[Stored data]

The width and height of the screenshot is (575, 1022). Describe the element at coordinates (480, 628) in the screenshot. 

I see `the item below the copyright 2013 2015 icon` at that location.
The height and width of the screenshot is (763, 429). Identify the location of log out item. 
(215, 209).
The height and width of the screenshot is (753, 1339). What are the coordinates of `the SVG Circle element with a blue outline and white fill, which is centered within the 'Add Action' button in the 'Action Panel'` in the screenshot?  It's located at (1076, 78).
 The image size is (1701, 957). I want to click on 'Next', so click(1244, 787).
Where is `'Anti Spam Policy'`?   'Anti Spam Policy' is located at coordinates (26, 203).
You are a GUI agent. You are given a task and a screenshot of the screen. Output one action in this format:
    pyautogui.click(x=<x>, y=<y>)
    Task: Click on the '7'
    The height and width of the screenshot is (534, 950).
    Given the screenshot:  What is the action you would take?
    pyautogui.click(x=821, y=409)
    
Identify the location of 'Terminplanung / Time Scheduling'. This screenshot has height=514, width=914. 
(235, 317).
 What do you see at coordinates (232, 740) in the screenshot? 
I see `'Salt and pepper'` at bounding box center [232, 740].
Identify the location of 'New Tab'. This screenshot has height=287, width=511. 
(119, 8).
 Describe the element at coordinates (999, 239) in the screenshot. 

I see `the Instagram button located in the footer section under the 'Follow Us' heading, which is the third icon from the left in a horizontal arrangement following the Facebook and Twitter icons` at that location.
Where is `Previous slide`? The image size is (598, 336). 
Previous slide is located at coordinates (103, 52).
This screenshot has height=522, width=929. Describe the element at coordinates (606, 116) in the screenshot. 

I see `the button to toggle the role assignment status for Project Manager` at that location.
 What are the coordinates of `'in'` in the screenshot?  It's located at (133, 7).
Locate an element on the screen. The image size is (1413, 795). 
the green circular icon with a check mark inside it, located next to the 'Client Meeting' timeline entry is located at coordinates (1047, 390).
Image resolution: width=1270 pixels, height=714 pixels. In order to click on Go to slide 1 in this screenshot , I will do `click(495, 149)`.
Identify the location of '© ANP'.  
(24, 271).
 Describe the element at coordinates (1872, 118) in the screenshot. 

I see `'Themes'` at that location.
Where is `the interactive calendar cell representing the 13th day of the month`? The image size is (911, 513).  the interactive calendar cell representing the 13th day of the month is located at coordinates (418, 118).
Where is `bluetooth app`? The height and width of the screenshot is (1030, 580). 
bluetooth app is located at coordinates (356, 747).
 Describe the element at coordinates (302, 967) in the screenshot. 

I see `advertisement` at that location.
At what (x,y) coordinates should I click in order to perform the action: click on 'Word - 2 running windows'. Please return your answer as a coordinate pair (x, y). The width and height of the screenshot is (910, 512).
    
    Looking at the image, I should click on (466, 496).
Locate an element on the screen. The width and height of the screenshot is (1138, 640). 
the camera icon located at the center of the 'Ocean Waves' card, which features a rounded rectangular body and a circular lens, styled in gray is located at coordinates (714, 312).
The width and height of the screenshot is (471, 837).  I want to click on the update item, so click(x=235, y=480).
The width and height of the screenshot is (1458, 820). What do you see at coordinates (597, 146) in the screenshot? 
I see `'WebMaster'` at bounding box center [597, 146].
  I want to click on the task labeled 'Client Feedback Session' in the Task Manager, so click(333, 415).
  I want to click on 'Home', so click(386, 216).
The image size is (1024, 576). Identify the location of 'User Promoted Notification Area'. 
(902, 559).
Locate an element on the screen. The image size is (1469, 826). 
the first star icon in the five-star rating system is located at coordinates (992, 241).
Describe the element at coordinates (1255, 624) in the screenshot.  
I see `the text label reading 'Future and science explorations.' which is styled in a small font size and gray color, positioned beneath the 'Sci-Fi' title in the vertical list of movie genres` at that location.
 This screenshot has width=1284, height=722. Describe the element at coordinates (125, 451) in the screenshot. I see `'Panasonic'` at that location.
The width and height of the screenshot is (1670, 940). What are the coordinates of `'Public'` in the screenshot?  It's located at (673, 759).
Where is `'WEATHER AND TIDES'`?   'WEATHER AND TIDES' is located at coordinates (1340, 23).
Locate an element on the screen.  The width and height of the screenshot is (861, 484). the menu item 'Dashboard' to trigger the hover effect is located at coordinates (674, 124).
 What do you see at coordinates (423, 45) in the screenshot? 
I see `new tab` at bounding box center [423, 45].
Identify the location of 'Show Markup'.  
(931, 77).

◆ SHORT PROBLEM
Copy all of the stored data above line for line, changing nothing.

◆ FULL SOLUTION
The width and height of the screenshot is (575, 1022). Describe the element at coordinates (480, 628) in the screenshot. 

I see `the item below the copyright 2013 2015 icon` at that location.
The height and width of the screenshot is (763, 429). Identify the location of log out item. 
(215, 209).
The height and width of the screenshot is (753, 1339). What are the coordinates of `the SVG Circle element with a blue outline and white fill, which is centered within the 'Add Action' button in the 'Action Panel'` in the screenshot?  It's located at (1076, 78).
 The image size is (1701, 957). I want to click on 'Next', so click(1244, 787).
Where is `'Anti Spam Policy'`?   'Anti Spam Policy' is located at coordinates (26, 203).
You are a GUI agent. You are given a task and a screenshot of the screen. Output one action in this format:
    pyautogui.click(x=<x>, y=<y>)
    Task: Click on the '7'
    The height and width of the screenshot is (534, 950).
    Given the screenshot:  What is the action you would take?
    pyautogui.click(x=821, y=409)
    
Identify the location of 'Terminplanung / Time Scheduling'. This screenshot has height=514, width=914. 
(235, 317).
 What do you see at coordinates (232, 740) in the screenshot? 
I see `'Salt and pepper'` at bounding box center [232, 740].
Identify the location of 'New Tab'. This screenshot has height=287, width=511. 
(119, 8).
 Describe the element at coordinates (999, 239) in the screenshot. 

I see `the Instagram button located in the footer section under the 'Follow Us' heading, which is the third icon from the left in a horizontal arrangement following the Facebook and Twitter icons` at that location.
Where is `Previous slide`? The image size is (598, 336). 
Previous slide is located at coordinates (103, 52).
This screenshot has height=522, width=929. Describe the element at coordinates (606, 116) in the screenshot. 

I see `the button to toggle the role assignment status for Project Manager` at that location.
 What are the coordinates of `'in'` in the screenshot?  It's located at (133, 7).
Locate an element on the screen. The image size is (1413, 795). 
the green circular icon with a check mark inside it, located next to the 'Client Meeting' timeline entry is located at coordinates (1047, 390).
Image resolution: width=1270 pixels, height=714 pixels. In order to click on Go to slide 1 in this screenshot , I will do `click(495, 149)`.
Identify the location of '© ANP'.  
(24, 271).
 Describe the element at coordinates (1872, 118) in the screenshot. 

I see `'Themes'` at that location.
Where is `the interactive calendar cell representing the 13th day of the month`? The image size is (911, 513).  the interactive calendar cell representing the 13th day of the month is located at coordinates (418, 118).
Where is `bluetooth app`? The height and width of the screenshot is (1030, 580). 
bluetooth app is located at coordinates (356, 747).
 Describe the element at coordinates (302, 967) in the screenshot. 

I see `advertisement` at that location.
At what (x,y) coordinates should I click in order to perform the action: click on 'Word - 2 running windows'. Please return your answer as a coordinate pair (x, y). The width and height of the screenshot is (910, 512).
    
    Looking at the image, I should click on (466, 496).
Locate an element on the screen. The width and height of the screenshot is (1138, 640). 
the camera icon located at the center of the 'Ocean Waves' card, which features a rounded rectangular body and a circular lens, styled in gray is located at coordinates (714, 312).
The width and height of the screenshot is (471, 837).  I want to click on the update item, so click(x=235, y=480).
The width and height of the screenshot is (1458, 820). What do you see at coordinates (597, 146) in the screenshot? 
I see `'WebMaster'` at bounding box center [597, 146].
  I want to click on the task labeled 'Client Feedback Session' in the Task Manager, so click(333, 415).
  I want to click on 'Home', so click(386, 216).
The image size is (1024, 576). Identify the location of 'User Promoted Notification Area'. 
(902, 559).
Locate an element on the screen. The image size is (1469, 826). 
the first star icon in the five-star rating system is located at coordinates (992, 241).
Describe the element at coordinates (1255, 624) in the screenshot.  
I see `the text label reading 'Future and science explorations.' which is styled in a small font size and gray color, positioned beneath the 'Sci-Fi' title in the vertical list of movie genres` at that location.
 This screenshot has width=1284, height=722. Describe the element at coordinates (125, 451) in the screenshot. I see `'Panasonic'` at that location.
The width and height of the screenshot is (1670, 940). What are the coordinates of `'Public'` in the screenshot?  It's located at (673, 759).
Where is `'WEATHER AND TIDES'`?   'WEATHER AND TIDES' is located at coordinates (1340, 23).
Locate an element on the screen.  The width and height of the screenshot is (861, 484). the menu item 'Dashboard' to trigger the hover effect is located at coordinates (674, 124).
 What do you see at coordinates (423, 45) in the screenshot? 
I see `new tab` at bounding box center [423, 45].
Identify the location of 'Show Markup'.  
(931, 77).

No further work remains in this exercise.